On Friday night, one week after his network-mate John Oliver dove into the paint thinner-huffing absurdity of QAnon, a conspiracy theory positing that a secret agent named Q is dropping knowledge online about how Trump is waging a covert war on a cabal of elite Hollywood and Democratic Satan-worshipping, baby-eating, child sex-trafficking pedophiles that extract the fear of children for a drug they’re fiendishly addicted to called Adrenochrome (or the plot of the Pixar movie Monsters, Inc.), Bill Maher joined in on the insanity.

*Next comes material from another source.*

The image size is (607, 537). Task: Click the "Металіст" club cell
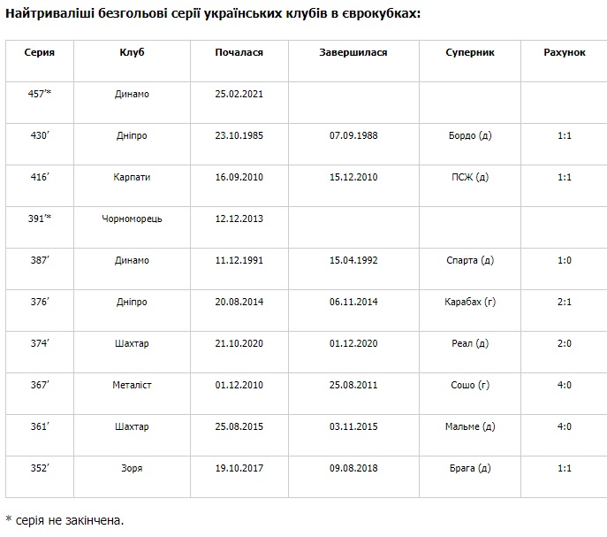(x=132, y=385)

“Now that Republicans have begun welcoming QAnon into the political mainstream, it’s time Americans learn what it is,” the Real Time host explained. “QAnon is a growing movement within the Republican Party that believes the world is being run behind the scenes by a small group of elitist liberals and Hollywood celebrities who are both Satan-worshippers and pedophiles who eat babies and wear red shoes to signal their membership in this group. A group that includes Hillary Clinton, Tom Hanks, Ellen DeGeneres, the pope, and every president since Reagan.”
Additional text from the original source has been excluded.